--- BEGIN ---
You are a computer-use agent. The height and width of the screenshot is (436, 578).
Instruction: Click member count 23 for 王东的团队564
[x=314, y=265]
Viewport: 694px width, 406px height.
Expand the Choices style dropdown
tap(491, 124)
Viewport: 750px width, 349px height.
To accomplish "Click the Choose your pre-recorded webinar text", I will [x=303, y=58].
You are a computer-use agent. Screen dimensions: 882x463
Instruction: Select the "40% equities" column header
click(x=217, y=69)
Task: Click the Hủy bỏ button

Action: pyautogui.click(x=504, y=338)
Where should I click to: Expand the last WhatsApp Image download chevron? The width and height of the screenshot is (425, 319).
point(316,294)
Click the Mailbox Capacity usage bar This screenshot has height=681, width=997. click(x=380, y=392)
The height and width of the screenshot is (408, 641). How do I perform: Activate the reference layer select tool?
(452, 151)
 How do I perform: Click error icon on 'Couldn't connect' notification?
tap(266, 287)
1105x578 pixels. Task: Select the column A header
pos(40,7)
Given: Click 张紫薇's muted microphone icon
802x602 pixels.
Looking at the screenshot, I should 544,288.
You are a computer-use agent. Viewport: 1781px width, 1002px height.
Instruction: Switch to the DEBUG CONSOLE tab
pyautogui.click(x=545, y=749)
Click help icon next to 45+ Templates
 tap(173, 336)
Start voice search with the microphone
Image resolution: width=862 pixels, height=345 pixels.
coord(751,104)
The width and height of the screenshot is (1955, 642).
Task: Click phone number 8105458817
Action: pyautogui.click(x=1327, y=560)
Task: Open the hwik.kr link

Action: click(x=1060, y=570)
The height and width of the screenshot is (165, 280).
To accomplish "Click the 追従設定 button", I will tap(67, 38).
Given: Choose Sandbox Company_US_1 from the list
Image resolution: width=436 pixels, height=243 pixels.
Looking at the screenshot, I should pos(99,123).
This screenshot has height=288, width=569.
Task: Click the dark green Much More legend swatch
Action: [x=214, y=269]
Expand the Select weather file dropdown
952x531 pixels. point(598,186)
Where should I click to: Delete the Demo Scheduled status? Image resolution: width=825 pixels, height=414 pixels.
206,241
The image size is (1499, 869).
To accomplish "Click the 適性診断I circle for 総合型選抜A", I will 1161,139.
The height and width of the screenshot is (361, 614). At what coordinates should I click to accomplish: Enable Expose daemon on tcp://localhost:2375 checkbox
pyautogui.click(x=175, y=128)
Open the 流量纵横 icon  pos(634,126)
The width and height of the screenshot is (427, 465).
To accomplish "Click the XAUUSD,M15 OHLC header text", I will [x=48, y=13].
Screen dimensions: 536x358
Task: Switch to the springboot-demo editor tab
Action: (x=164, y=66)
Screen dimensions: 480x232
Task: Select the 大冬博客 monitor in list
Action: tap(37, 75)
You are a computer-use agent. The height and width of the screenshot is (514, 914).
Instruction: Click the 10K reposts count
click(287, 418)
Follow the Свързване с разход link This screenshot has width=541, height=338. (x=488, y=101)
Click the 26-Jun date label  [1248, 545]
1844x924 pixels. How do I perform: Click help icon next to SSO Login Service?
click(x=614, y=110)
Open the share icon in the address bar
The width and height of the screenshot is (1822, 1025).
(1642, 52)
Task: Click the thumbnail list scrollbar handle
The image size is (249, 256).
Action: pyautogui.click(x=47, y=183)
--- END ---
Update the data above by replacing "computer-use agent" with "GUI automation agent" throughout, leaving everything else unchanged.

:: TASK RESULT ::
You are a GUI automation agent. The height and width of the screenshot is (436, 578).
Instruction: Click member count 23 for 王东的团队564
[x=314, y=265]
Viewport: 694px width, 406px height.
Expand the Choices style dropdown
tap(491, 124)
Viewport: 750px width, 349px height.
To accomplish "Click the Choose your pre-recorded webinar text", I will [x=303, y=58].
You are a GUI automation agent. Screen dimensions: 882x463
Instruction: Select the "40% equities" column header
click(x=217, y=69)
Task: Click the Hủy bỏ button

Action: pyautogui.click(x=504, y=338)
Where should I click to: Expand the last WhatsApp Image download chevron? The width and height of the screenshot is (425, 319).
point(316,294)
Click the Mailbox Capacity usage bar This screenshot has height=681, width=997. click(x=380, y=392)
The height and width of the screenshot is (408, 641). How do I perform: Activate the reference layer select tool?
(452, 151)
 How do I perform: Click error icon on 'Couldn't connect' notification?
tap(266, 287)
1105x578 pixels. Task: Select the column A header
pos(40,7)
Given: Click 张紫薇's muted microphone icon
802x602 pixels.
Looking at the screenshot, I should 544,288.
You are a GUI automation agent. Viewport: 1781px width, 1002px height.
Instruction: Switch to the DEBUG CONSOLE tab
pyautogui.click(x=545, y=749)
Click help icon next to 45+ Templates
 tap(173, 336)
Start voice search with the microphone
Image resolution: width=862 pixels, height=345 pixels.
coord(751,104)
The width and height of the screenshot is (1955, 642).
Task: Click phone number 8105458817
Action: pyautogui.click(x=1327, y=560)
Task: Open the hwik.kr link

Action: click(x=1060, y=570)
The height and width of the screenshot is (165, 280).
To accomplish "Click the 追従設定 button", I will tap(67, 38).
Given: Choose Sandbox Company_US_1 from the list
Image resolution: width=436 pixels, height=243 pixels.
Looking at the screenshot, I should pos(99,123).
This screenshot has height=288, width=569.
Task: Click the dark green Much More legend swatch
Action: [x=214, y=269]
Expand the Select weather file dropdown
952x531 pixels. point(598,186)
Where should I click to: Delete the Demo Scheduled status? Image resolution: width=825 pixels, height=414 pixels.
206,241
The image size is (1499, 869).
To accomplish "Click the 適性診断I circle for 総合型選抜A", I will 1161,139.
The height and width of the screenshot is (361, 614). At what coordinates should I click to accomplish: Enable Expose daemon on tcp://localhost:2375 checkbox
pyautogui.click(x=175, y=128)
Open the 流量纵横 icon  pos(634,126)
The width and height of the screenshot is (427, 465).
To accomplish "Click the XAUUSD,M15 OHLC header text", I will [x=48, y=13].
Screen dimensions: 536x358
Task: Switch to the springboot-demo editor tab
Action: (x=164, y=66)
Screen dimensions: 480x232
Task: Select the 大冬博客 monitor in list
Action: tap(37, 75)
You are a GUI automation agent. The height and width of the screenshot is (514, 914).
Instruction: Click the 10K reposts count
click(287, 418)
Follow the Свързване с разход link This screenshot has width=541, height=338. (x=488, y=101)
Click the 26-Jun date label  [1248, 545]
1844x924 pixels. How do I perform: Click help icon next to SSO Login Service?
click(x=614, y=110)
Open the share icon in the address bar
The width and height of the screenshot is (1822, 1025).
(1642, 52)
Task: Click the thumbnail list scrollbar handle
The image size is (249, 256).
Action: pyautogui.click(x=47, y=183)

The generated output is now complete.